- **Task set**:
a – Check each statement against the Facebook post and answer yes or no, quoting the words of the post that decide it: (i) The writer was interviewed twice in recent weeks about using Facebook during the election season. (ii) Facebook was first built as a platform for students at Yale. (iii) Facebook reportedly has 400 million users worldwide.
b – Reproduce the stretch of the Facebook post from "To Poke or to" through "thing called Facebook.", swapping "pros and cons" for "advantages and disadvantages".

- **Excerpted text**:
►

Saturday, April 24, 2010

To Poke or to Superpoke

I have been interviewed twice the past few weeks regarding the use of Facebook in this current election season. The questions were about the usual pros and cons, dos and don’ts.

Ahh, the many wonderful , and awful things about this crazy thing called Facebook.

Created by college boys initially to provide a platform for their schoolmates at Harvard to get together online, share stories and keep in touch with each other, it has evolved into the world’s biggest online community with reportedly 400 million users worldwide. Yup, it has a much bigger population than the Philippines.

While the uninitiated might think that Facebook is just for young people, the truth is that those in the 30-something and above age group have more going for them in Facebook more than anybody else. As a Time article pointed out, we middle-agers have gone through high school (that’s one group of long lost friends one might find in this virtual community), college (another one), most have gone through several jobs each bringing with it a new set of friends, acquaintances – and experiences to chat about, blog about, post pictures and videos of, and that’s why this particular demographic counts as among the biggest groups on Facebook, and the most active! After all, it was in our generation that Bill Gates and Steve Jobs changed the world. We’re the ones who were first to tinker with really floppy floppy disks, got to move that thing called a mouse around, went gaga over Windows 2.0, and so on and so forth – we know how to work this thing. We know how to create an e-mail address so we can log in to Facebook. We know how to access our email address book to find our friends. We know how to upload pictures from our digital cameras (and even tweak those snapshots in Photoshop first before publishing them). We know how to chat, we know how to poke… and to superpoke.

◄

[Word and element location rows]
►

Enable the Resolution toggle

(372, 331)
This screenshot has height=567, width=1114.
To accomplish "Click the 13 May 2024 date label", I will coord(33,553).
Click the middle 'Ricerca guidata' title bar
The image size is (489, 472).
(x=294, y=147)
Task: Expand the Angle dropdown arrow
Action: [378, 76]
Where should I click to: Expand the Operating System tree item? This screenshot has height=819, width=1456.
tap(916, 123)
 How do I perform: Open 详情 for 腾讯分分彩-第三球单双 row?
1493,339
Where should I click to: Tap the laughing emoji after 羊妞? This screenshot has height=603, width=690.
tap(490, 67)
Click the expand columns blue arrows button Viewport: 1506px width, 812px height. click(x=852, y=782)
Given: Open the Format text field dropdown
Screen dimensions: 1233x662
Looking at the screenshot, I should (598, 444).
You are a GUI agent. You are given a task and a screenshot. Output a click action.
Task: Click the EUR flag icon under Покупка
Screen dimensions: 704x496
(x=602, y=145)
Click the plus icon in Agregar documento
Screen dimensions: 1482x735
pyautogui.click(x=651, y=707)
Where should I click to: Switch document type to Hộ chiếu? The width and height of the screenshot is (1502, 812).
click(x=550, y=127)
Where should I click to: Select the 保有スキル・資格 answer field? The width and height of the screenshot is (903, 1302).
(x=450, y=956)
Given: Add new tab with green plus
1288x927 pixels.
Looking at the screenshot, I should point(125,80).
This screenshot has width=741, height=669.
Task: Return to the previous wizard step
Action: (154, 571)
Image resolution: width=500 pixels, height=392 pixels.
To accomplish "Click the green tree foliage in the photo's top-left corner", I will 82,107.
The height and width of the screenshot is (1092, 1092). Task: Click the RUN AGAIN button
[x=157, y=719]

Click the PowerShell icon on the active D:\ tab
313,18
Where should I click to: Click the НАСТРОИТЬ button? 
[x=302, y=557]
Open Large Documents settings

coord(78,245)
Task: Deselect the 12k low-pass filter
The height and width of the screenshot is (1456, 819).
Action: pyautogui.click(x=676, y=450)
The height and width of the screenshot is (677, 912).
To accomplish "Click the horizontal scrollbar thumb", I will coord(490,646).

◄

- **Solutions to the exercise**:
a –
(i) Yes: "I have been interviewed twice the past few weeks regarding the use of Facebook in this current election season."
(ii) No: "to provide a platform for their schoolmates at Harvard to get together online"
(iii) Yes: "reportedly 400 million users worldwide"

b –
To Poke or to Superpoke

I have been interviewed twice the past few weeks regarding the use of Facebook in this current election season. The questions were about the usual advantages and disadvantages, dos and don’ts.

Ahh, the many wonderful , and awful things about this crazy thing called Facebook.